As stated earlier, borehole start heights have been obeyed wherever possible. With this method of modelling dependent on borehole information to inform the bases of the geological units, obeying or overriding the borehole start heights can have a huge impact on the finished model. This particularly affects the bedrock units, such as the base of the Thanet Sand Formation, because fewer boreholes reach that far down, limiting the number of available boreholes.
Anomalies occur where a borehole site well above or well below the Digital Terrain Model (DTM). Inconsistencies between borehole start heights and the Digital Terrain Model (DTM) can be an issue in highly urbanised areas like Central London, where sites have been developed multiple times and several generations of site investigation boreholes are used. These DTM-start height discrepancies can reflect local anthropogenic changes in the ground elevation, or can be due to issues in the Single Onshore Borehole Index database, such as errors in feet to metres conversions. Each anomalous borehole was examined in the context of adjacent boreholes and nearby boreholes used in crossing sections when deciding whether to accept or overrule its start height. Figure 6 shows cross-section COL_NS_8, where many of the borehole start heights do not fit the Digital Terrain Model.
The junction between the base of the Lambeth Group and the underlying Thanet Sand Formation can be difficult to determine in boreholes, particularly where the level of detail recorded in a borehole is minimal. Where green sand above a grey sand unit is recorded in boreholes.
General modelling limitations
- Geological interpretations are made according to the prevailing understanding of the geology at the time. The quality of such interpretations may be affected by the availability of new data, by subsequent advances in geological knowledge, improved methods of interpretation, improved databases and modelling software, and better access to sampling locations. Therefore, geological modelling is an empirical approach.
- It is important to note that this 3D geological model represents an individual interpretation of a subset of the available data; other interpretations may be valid.
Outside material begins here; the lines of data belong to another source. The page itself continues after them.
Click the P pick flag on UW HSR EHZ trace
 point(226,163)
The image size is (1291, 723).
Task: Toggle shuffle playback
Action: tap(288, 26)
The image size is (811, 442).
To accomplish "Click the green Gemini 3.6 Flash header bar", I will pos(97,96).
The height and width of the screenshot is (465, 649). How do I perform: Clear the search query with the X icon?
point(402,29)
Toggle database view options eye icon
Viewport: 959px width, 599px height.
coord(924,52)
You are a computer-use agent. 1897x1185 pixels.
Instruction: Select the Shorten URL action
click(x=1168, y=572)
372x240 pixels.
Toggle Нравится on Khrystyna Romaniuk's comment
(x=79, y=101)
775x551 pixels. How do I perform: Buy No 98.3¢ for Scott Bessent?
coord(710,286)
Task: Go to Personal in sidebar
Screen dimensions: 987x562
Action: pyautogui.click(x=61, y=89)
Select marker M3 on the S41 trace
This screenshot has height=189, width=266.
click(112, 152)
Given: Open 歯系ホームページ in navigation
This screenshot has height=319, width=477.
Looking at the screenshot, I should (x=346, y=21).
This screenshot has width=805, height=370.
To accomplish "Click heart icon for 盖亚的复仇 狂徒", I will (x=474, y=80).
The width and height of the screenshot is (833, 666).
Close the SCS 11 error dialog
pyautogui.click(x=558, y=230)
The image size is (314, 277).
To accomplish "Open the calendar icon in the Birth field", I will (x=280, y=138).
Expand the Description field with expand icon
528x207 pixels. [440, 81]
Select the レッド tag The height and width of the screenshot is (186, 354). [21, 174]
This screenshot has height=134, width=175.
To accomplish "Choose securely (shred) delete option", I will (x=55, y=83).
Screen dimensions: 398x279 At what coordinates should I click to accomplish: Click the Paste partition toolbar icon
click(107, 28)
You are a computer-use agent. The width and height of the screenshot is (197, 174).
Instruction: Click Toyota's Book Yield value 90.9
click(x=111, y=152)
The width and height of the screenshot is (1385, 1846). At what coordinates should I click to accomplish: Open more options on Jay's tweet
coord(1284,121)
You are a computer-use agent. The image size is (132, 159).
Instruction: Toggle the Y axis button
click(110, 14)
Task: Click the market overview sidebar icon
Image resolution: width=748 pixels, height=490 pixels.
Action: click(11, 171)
The full complexity of the geology may not be represented by the model due to the spatial distribution of the data at the time of model construction and other limitations including those set out elsewhere in this report.
- Best endeavours (detailed quality checking procedures) are employed to minimise data entry errors but given the diversity and volume of data used, it is anticipated that occasional erroneous entries will still be present (e.g. boreholes locations, elevations etc.) Any raw data considered when building geological models may have been transcribed from analogue to digital format. Such processes are subjected to quality control to ensure reliability; however undetected errors may exist. Borehole locations are obtained from borehole records or site plans.
- Borehole start heights are obtained from the original records, Ordnance Survey mapping or a digital terrain model. Where borehole start heights look unreasonable, they are checked and amended if necessary in the index file. In some cases, the borehole start height may be different from the ground surface, if for example, the ground surface has been raised or lowered since the borehole was drilled, or if the borehole was not originally drilled at the ground surface.
- Borehole coding (including observations and interpretations) was captured in a corporate database before the commencement of modelling and any lithostratigraphic interpretations may have been re-interpreted in the context of other evidence during cross-section drawing and modelling, resulting in mismatches between BGS databases and modelled interpretations.
- Digital elevation models (DEMs) are sourced externally by BGS and are used to cap geological models. DEMs may have been processed to remove surface features including vegetation and buildings. However, some surface features or artefacts may remain, particularly those associated with hillside forests. The digital terrain model may be sub-sampled to reduce its resolution and file size; therefore, some topographical detail may be lost.
- Geological units of any formal rank may be modelled. Lithostratigraphical (sedimentary/metasedimentary) units are typically modelled at Group, Formation or Member level, but Supergroup, Subgroup or Bed may be used. Where appropriate, generic (e.g. alluvium – ALV), composite (e.g. West Walton Formation and Ampthill Clay Formation, undifferentiated – WWAC) or exceptionally informal units may also be used in the model, for example where no equivalent is shown on the surface geological map. Formal lithodemic igneous units may be named Intrusions or Dykes or may take the name of their parent (Pluton or Swarm/Centre or Cluster/Subsuite/Suite), or if mixed units Complex may be used. Highly deformed terranes may use a combined scheme with additional rank terms. Artificially Modified Ground units (e.g. Worked Ground – WGR, Landscaped Ground (undivided) – LSGR) are currently regarded as informal.
- The geological map linework in the model files may be modified during the modelling process to remove detail or modify the interpretation where new data is available. Hence, in some cases, faults or geological units that are shown in the BGS approved digital geological map data (DiGMapGB) may not appear in the geological model or vice versa. Modelled units may be coloured differently to the equivalent units in the published geological maps.